Summer World_ A Season of Bounty - Bernd Heinrich [35]
Mutants of “motor” behavior (such as stepping, flight, climbing, walking, and reaching over gaps), learning, and memory are known, proving that behavior is indeed tied to genes. But how we get from protein gene products to programs of behavior consisting of hundreds of precise choices and actions—as opposed to behavioral tendencies—remains one of biology’s great mysteries. And here I met it head-on, right in front of my nose on our front porch.
7
The Blues
IT’S 12 MAY AND I’M AT CAMP IN MAINE. MR. WITHAM, who lives alone in a shack at the bottom of the hill, tells me that the ice was still on nearby Hills Pond last Friday. But today I heard the loons from that direction, so there is probably finally some open water. There is still snow along the roadsides, although the recent warm days have greened the aspens on some of the hillsides. Leaf-eating caterpillars are already on the trees, because swarms of warblers, vireos, and red-breasted grosbeaks arrived, almost to the day, as soon as the trees unfurled their leaves. It is warm and sunny enough today for the red Formicidae ants that live in and around my cabin to be active as well. They were running in a column up and down the trunk of the birch tree next to the cabin. A couple of the ants in the column were dragging a small caterpillar. I took it from them, and identified it as a species of “prominent” (notodontid) larva that I had in previous years found feeding on birch leaves. I then returned it to the base of the tree, and within seconds four or five ants almost pounced on it. But my most memorable sighting today was a tiny butterfly, Lycaenopsis argiolus, the spring azure. This butterfly is not uncommon when the poplars leaf out, and I may see more than one on any walk along the path up to my camp. The spring azure’s common name is apt, because this is the first butterfly to emerge from pupae that hibernated all winter (some, like the mourning cloak butterfly, overwinter as adults). It is hard not to be entranced by this butterfly. The surfaces of its sky blue upper wing glint like mirrors of the sky as it flutters over last year’s pastel-colored dead vegetation seeking the first spring flowers, often while there are still patches of snow on the ground.

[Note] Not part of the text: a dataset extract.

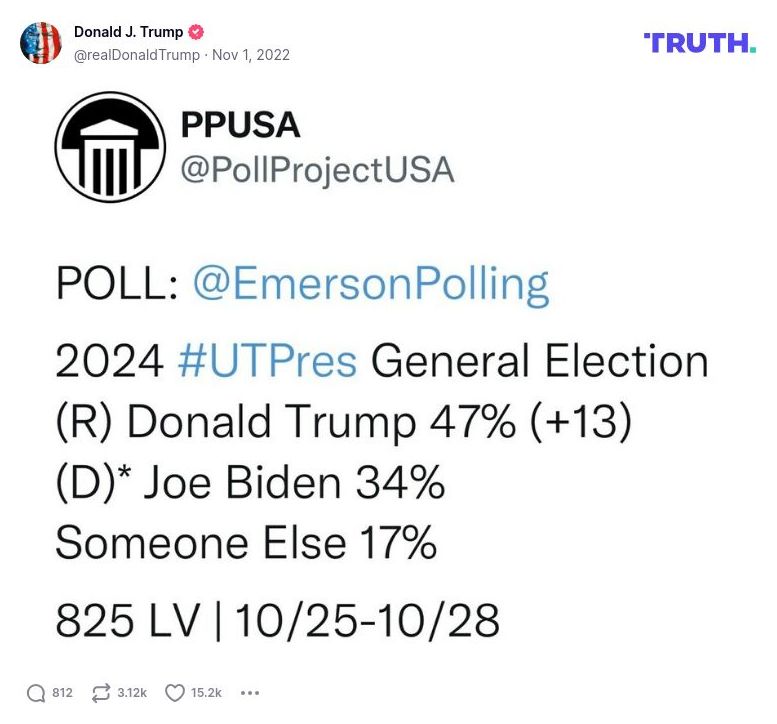Viewport: 777px width, 724px height.
Task: Click the Nov 1, 2022 timestamp
Action: click(x=251, y=55)
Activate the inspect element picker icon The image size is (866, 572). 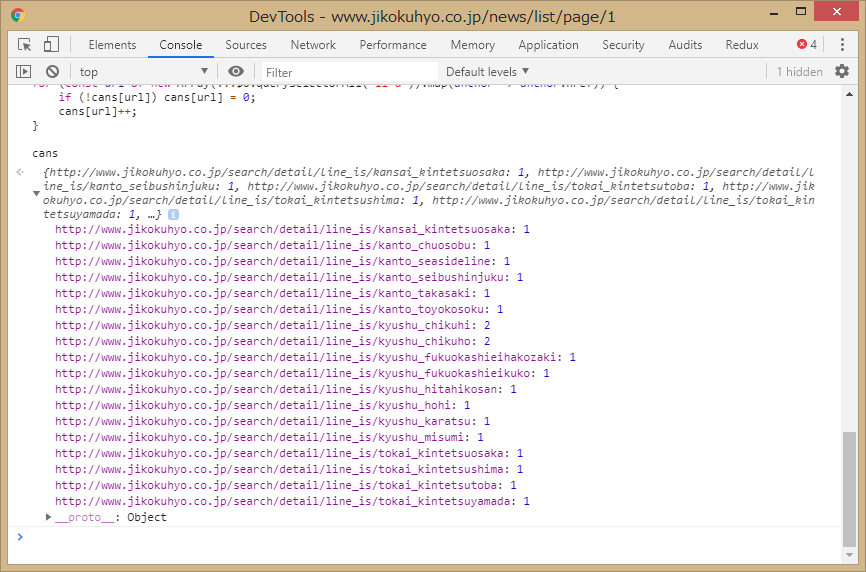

When the azure flies, there has been warm weather before it, and summer is not far behind.
Fig. 17. The spring azure and one of its pupae. The caterpillar is sluglike in form and is tended by ants.
The spring azures’ green sluglike caterpillars feed on buds and flowers of violets, and they are usually “tended” by ants. Ants kill most other caterpillars with little hesitation, yet they do not eat these caterpillars. Instead, they associate with them and repel predators as well as insect parasitoids, effectively acting as the caterpillars’ bodyguards. The secret of the caterpillars’ allure to the ants is that the caterpillars exude droplets of a sweet, protein-rich nutrient broth from glands on their backs when palpated by the ants’ antennae, and the ants lap this broth up.

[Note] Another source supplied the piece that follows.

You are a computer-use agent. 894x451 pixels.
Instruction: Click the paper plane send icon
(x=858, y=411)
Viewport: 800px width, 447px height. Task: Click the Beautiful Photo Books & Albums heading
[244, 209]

MOST MEMBERS OF THE AZURES’ LARGE AND VERY INTERESTING family of butterflies, loosely called “blues” (although not all of them are blue), have small sluglike caterpillars. Few people except experts and aficionados (most famously including the novelist Vladimir Nabokov), who have studied them sufficiently to be able to distinguish them and name new species, know where to find them. But ants and these caterpillars find each other.
Many blues caterpillars are renowned for their close association with ants, and unlike the vast majority of caterpillars, some of these feed ants as the azure does, others move into the ant nests and are there fed by ants, and still others move in with the sheltering ants and are carnivores of their young. One thing has led to another in a likely evolutionary progression.